Agences de Notation

Aux sources de la Pensée unique et comment reconquérir le pouvoir intellectuel

Aux sources de la Pensée unique  et comment reconquérir le pouvoir intellectuel

COMMENT DÉFENDRE L’ÉCONOMIE OU LE SECRET BANCAIRE AVEC DES CONCEPTS HISTORIQUEMENT FAÇONNÉS SOUS LE REGARD DE BOURDIEU OU DE FOUCAULT? OU MÊME DE TROTSKI

Les facultés de sciences humaines ont migré dans les années cinquante vers une gauche plus ou moins prononcée. Pourquoi le libéralisme a-t-il si rapidement déserté ce terrain?

PLUS DE LIBERTE EN SUIVANT :

Dans les années 1950, en Europe comme en Suisse, fut conclu ce que l’on peut appeler le «compromis historique» qui allait sceller la grande réconciliation entre capitalisme et socialisme contre l’ennemi commun: le communisme. Mais ce compromis avait un coût: en échange d’une reconnaissance du principe de la défense nationale et de l’économie de marché, la droite libérale acceptait un vaste réaménagement du système de protection sociale, dont l’un des symboles sera, en Suisse, l’AVS.

Ce rassemblement aura un volet politique: en Suisse, c’est la «formule magique», inventée en 1959; il revêtira d’autres formes en Italie et en Allemagne. Mai 68 sera notamment une réaction «gauchiste » à cette évolution.
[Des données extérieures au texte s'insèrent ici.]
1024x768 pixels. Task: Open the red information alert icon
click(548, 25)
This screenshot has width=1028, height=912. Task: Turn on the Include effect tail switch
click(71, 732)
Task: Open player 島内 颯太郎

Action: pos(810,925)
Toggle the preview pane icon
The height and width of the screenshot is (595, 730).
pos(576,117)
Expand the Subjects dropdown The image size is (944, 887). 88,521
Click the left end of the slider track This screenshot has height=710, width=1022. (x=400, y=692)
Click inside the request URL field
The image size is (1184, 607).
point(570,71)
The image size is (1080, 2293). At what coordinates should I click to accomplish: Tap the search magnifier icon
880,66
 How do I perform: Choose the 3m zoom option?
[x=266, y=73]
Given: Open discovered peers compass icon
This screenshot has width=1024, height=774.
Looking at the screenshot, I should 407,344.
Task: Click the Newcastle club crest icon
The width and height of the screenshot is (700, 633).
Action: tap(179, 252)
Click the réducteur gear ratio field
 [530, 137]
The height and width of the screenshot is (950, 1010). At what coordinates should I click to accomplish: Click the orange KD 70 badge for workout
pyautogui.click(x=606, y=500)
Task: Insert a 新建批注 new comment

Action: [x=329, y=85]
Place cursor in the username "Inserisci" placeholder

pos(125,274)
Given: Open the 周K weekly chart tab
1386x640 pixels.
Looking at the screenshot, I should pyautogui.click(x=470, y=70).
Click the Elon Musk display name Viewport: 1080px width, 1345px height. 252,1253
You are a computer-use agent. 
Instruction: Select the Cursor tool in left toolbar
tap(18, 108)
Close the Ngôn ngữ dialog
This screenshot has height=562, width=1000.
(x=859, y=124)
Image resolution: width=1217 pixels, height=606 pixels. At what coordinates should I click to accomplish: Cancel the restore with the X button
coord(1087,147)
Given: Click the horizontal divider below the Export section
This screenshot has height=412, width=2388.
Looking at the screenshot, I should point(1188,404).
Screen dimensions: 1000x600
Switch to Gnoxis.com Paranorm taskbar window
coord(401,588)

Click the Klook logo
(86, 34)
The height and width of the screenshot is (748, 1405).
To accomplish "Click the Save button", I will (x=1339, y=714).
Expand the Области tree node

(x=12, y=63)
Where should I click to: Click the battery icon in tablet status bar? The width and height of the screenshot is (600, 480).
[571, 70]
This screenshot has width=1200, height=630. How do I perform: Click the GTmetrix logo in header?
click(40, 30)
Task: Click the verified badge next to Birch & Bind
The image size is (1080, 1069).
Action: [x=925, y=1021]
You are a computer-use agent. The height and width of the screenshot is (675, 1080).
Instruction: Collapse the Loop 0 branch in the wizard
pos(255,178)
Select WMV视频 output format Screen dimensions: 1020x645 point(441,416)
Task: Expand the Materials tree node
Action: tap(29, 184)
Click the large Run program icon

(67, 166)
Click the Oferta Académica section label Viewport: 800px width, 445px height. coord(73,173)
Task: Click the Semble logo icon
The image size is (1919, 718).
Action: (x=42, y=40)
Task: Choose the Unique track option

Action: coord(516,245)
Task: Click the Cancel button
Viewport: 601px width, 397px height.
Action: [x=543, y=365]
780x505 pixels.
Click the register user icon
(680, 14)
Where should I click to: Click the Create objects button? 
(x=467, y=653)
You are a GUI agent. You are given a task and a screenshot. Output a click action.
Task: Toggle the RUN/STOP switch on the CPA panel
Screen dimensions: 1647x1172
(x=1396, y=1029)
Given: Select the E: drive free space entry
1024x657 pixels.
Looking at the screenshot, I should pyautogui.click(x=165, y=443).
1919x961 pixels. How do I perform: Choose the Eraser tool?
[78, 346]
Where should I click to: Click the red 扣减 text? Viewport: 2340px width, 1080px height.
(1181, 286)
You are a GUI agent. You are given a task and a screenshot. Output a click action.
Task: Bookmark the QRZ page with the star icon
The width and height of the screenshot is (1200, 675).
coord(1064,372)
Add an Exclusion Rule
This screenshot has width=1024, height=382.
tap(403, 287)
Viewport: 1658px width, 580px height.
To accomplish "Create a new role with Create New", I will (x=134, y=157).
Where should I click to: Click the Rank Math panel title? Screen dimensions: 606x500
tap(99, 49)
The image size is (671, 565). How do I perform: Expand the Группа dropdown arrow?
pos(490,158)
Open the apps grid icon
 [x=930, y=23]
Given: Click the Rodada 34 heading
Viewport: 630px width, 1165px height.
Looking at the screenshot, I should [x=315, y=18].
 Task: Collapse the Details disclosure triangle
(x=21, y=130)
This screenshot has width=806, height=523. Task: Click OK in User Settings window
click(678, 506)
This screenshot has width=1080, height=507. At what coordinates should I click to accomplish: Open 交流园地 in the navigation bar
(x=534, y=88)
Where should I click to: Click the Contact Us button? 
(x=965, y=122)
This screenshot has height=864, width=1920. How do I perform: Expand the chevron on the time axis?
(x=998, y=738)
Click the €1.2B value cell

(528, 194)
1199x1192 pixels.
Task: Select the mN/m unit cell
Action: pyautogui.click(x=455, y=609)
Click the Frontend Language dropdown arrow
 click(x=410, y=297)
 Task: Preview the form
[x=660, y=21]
En réalité, les termes de l’»accord» entre droite libérale et gauche démocratique contenaient un autre élément, rarement évoqué. Dans le cadre de ce qui peut apparaître comme une répartition des rôles entre les deux camps, la droite a abandonné un autre secteur à son adversaire devenu plus ou moins allié: le pouvoir intellectuel.

De fait, dans les années cinquante, les facultés de sciences humaines, avec des intensités variables selon les lieux et les disciplines, migrent vers une gauche plus ou moins prononcée.

Pourquoi le libéralisme a-t-il si rapidement déserté ce terrain?

Une première réponse vient à l’esprit.

De nombreux jeunes, tout à la liberté renouvelée qui se répand dans les années 70, préfèrent s’orienter vers des métiers plus rémunérateurs qu’offre le monde de l’entreprise et de la finance et rechignent à s’atteler à des carrières de chercheur parfois moins rutilantes, sauf quand elles ont un lien direct avec l’industrie.

Il y a peut-être une autre raison, qui dépasse le seul esprit de lucre qui hanterait la jeunesse. Il est possible que les étudiants se soient progressivement lassés du conformisme intellectuel, à la fois égalitaire et uniformisateur, qui régnaitdans de nombreux établissements.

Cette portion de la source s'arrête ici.